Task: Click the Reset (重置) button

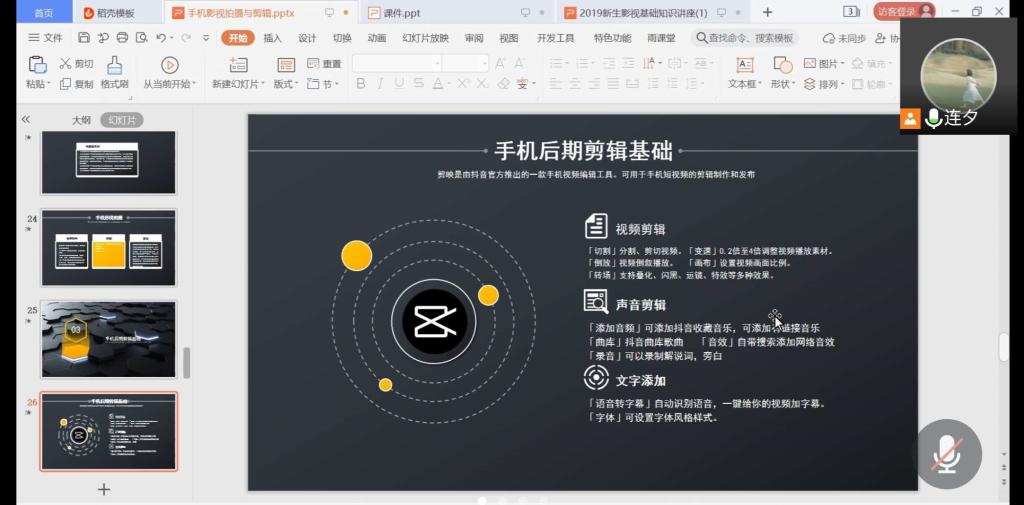Action: [325, 64]
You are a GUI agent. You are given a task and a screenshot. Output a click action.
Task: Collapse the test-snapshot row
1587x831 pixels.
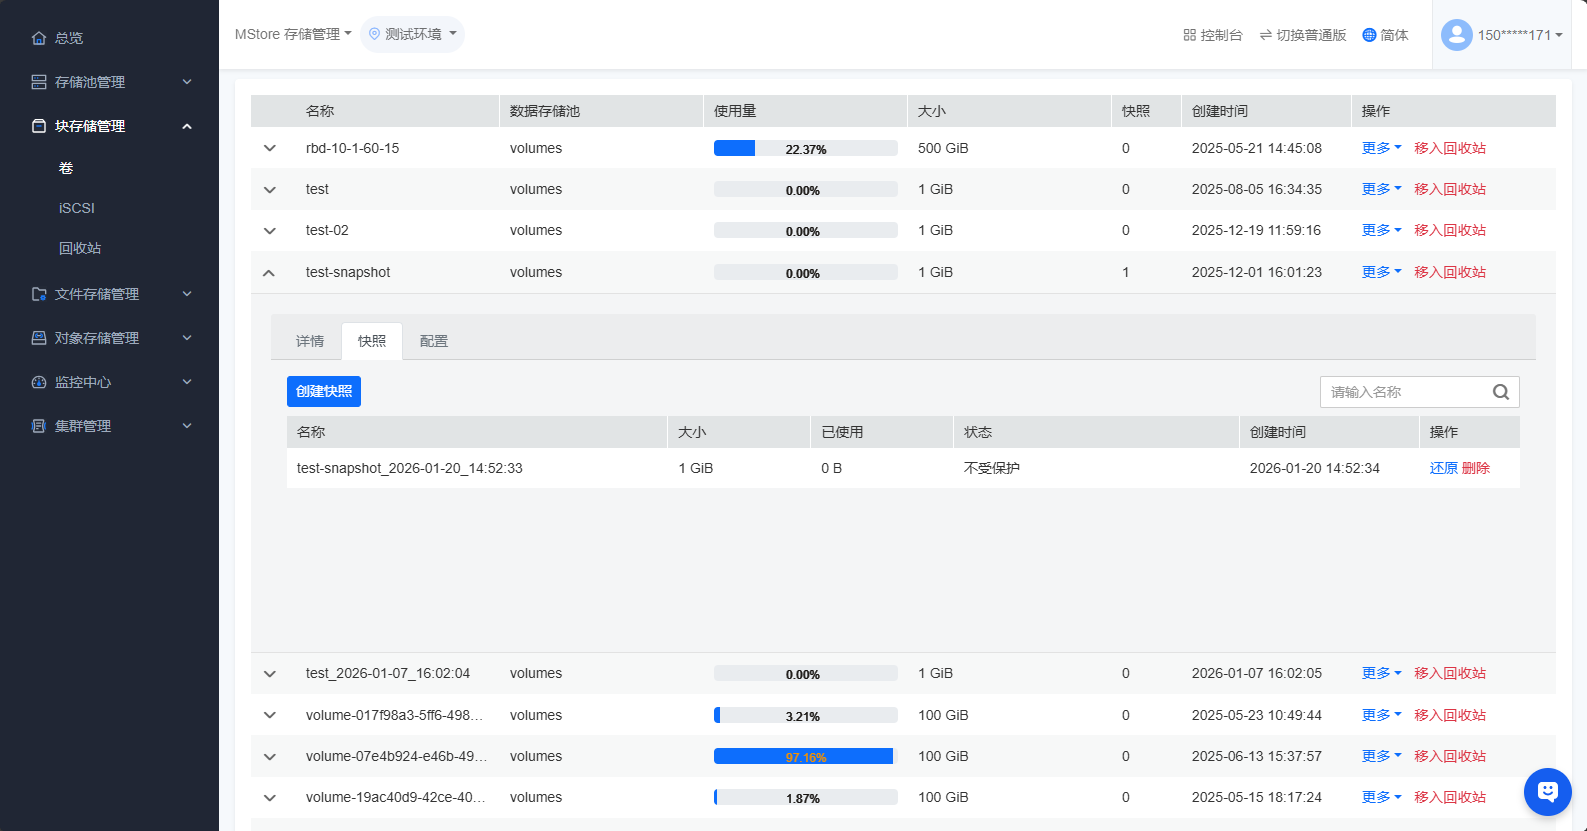269,272
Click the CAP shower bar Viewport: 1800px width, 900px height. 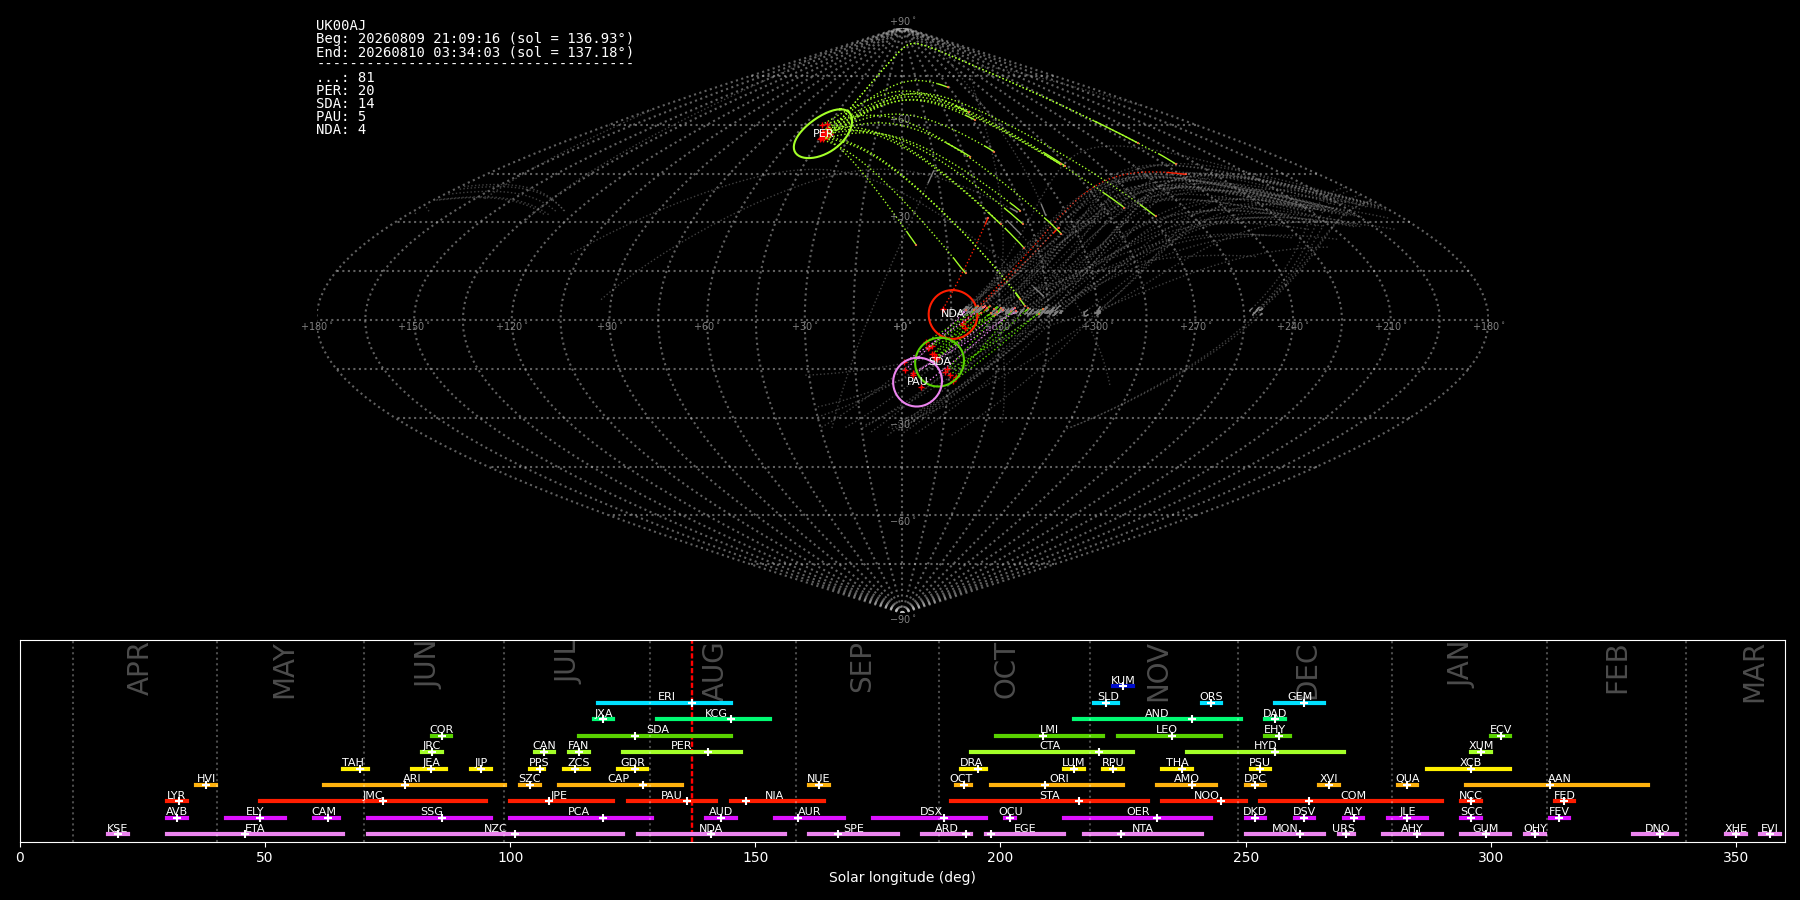point(621,785)
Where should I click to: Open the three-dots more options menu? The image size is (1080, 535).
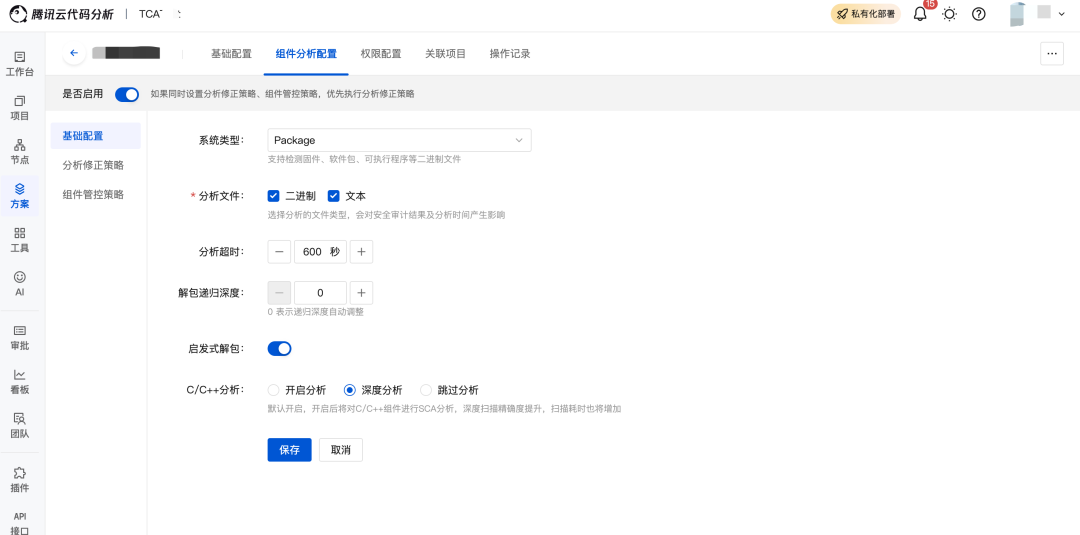1052,53
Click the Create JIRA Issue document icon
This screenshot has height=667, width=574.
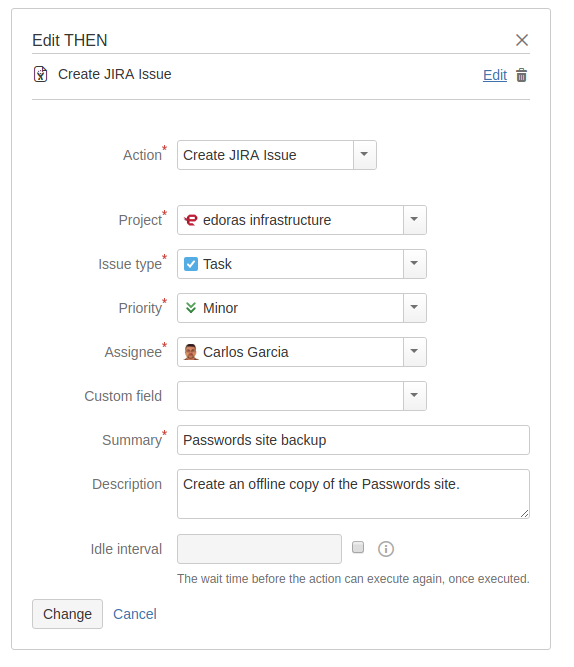click(x=40, y=74)
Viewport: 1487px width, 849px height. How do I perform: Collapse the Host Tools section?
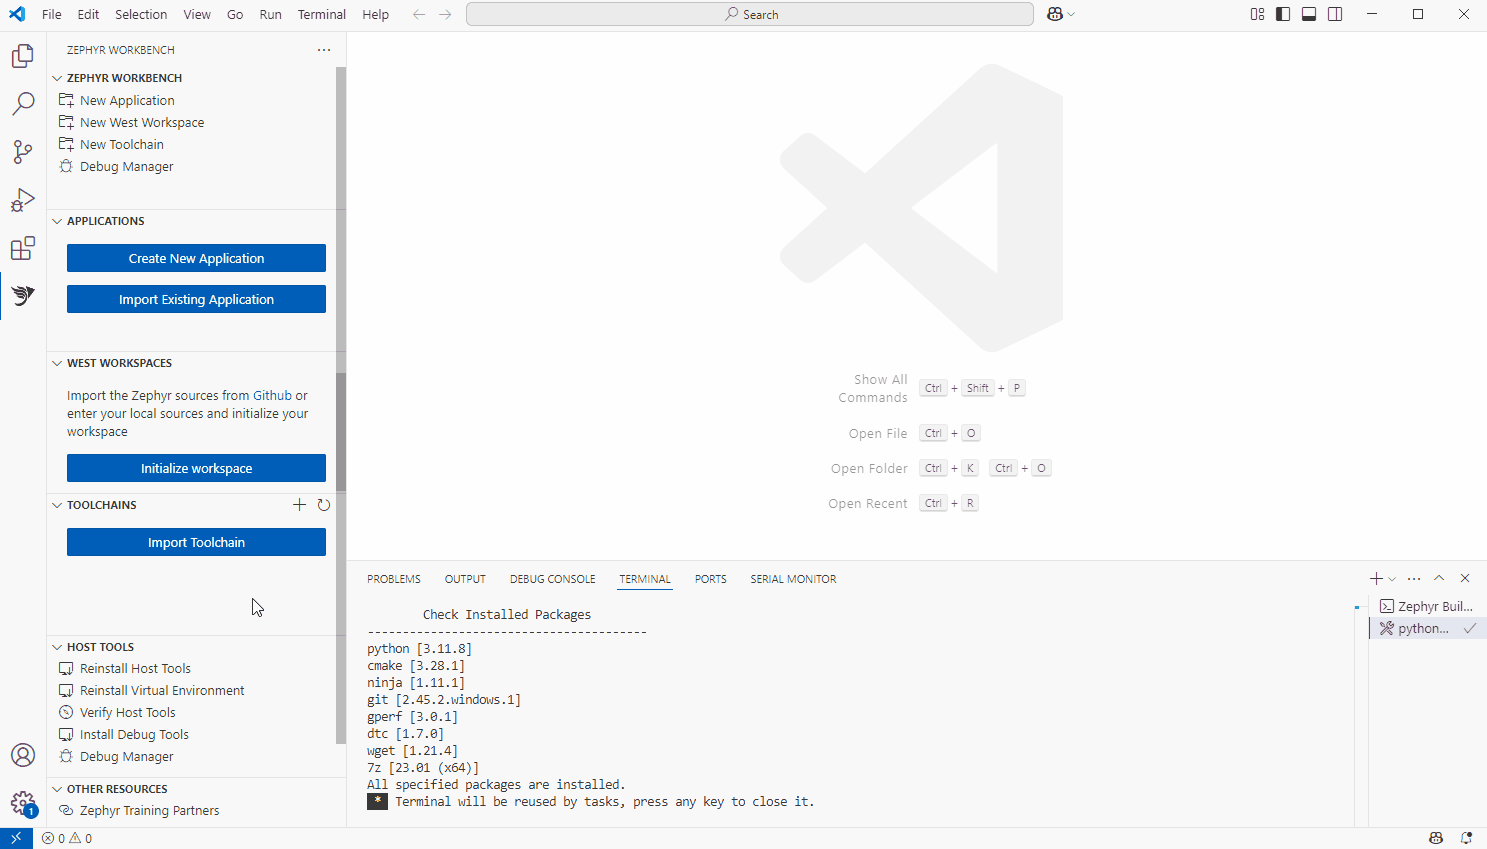(57, 647)
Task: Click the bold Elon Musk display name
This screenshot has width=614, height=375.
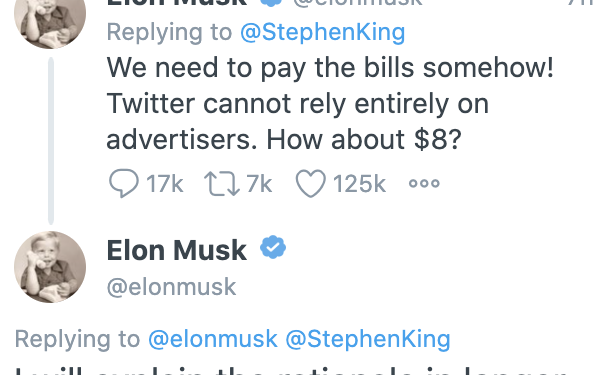Action: pos(177,251)
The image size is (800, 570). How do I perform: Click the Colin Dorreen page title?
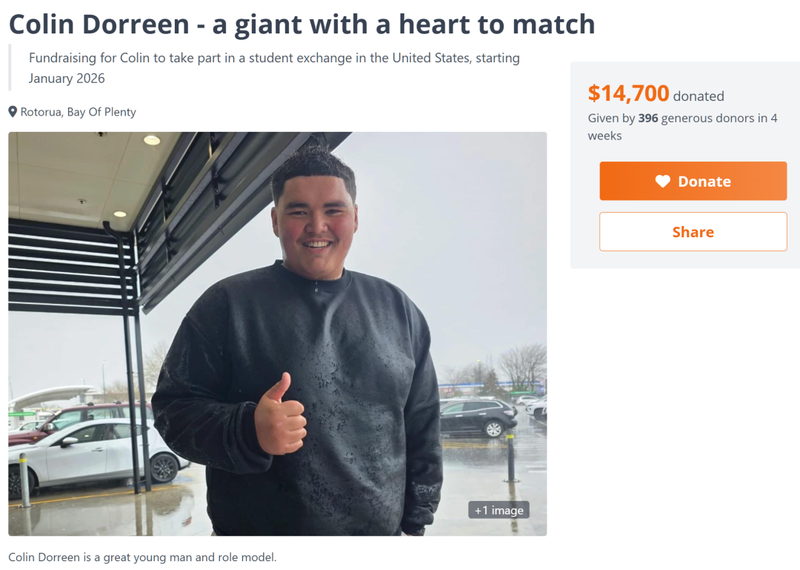point(302,24)
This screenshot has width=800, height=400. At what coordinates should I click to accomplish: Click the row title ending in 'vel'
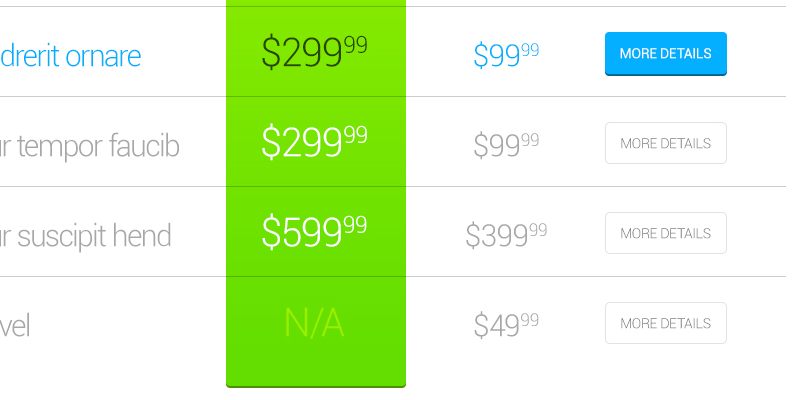pyautogui.click(x=15, y=325)
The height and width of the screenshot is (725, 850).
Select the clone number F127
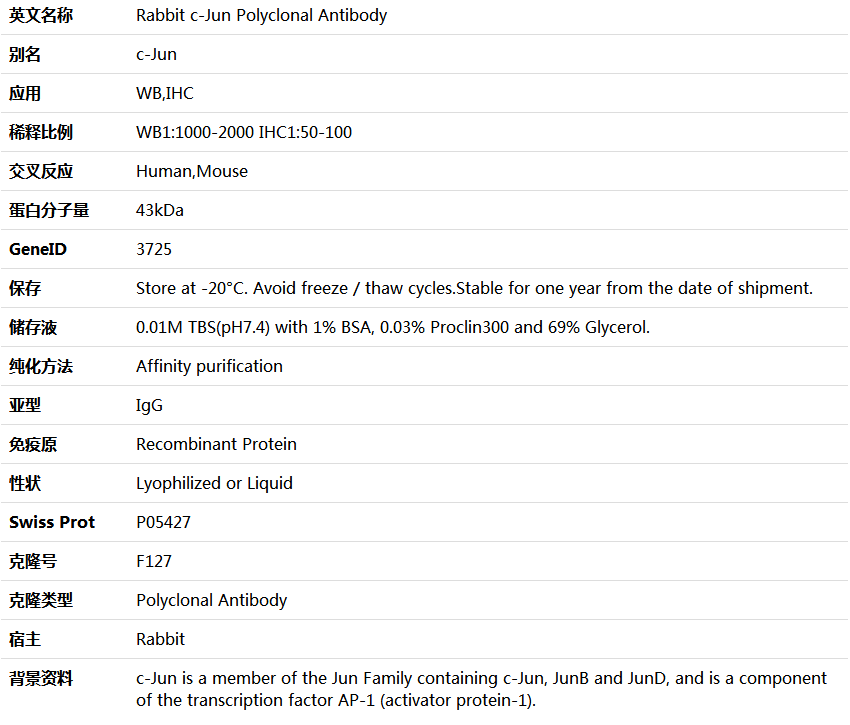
************
**Given problem:** Reproduce the data verbatim from the line containing "The image size is (800, 570)." through the end of the data, both ends included, omitting the pictures.

**Solution for this task:**
The image size is (800, 570). How do I perform: Click the Colin Dorreen page title?
point(302,24)
This screenshot has width=800, height=400. At what coordinates should I click to accomplish: Click the row title ending in 'vel'
pyautogui.click(x=15, y=325)
The height and width of the screenshot is (725, 850).
Select the clone number F127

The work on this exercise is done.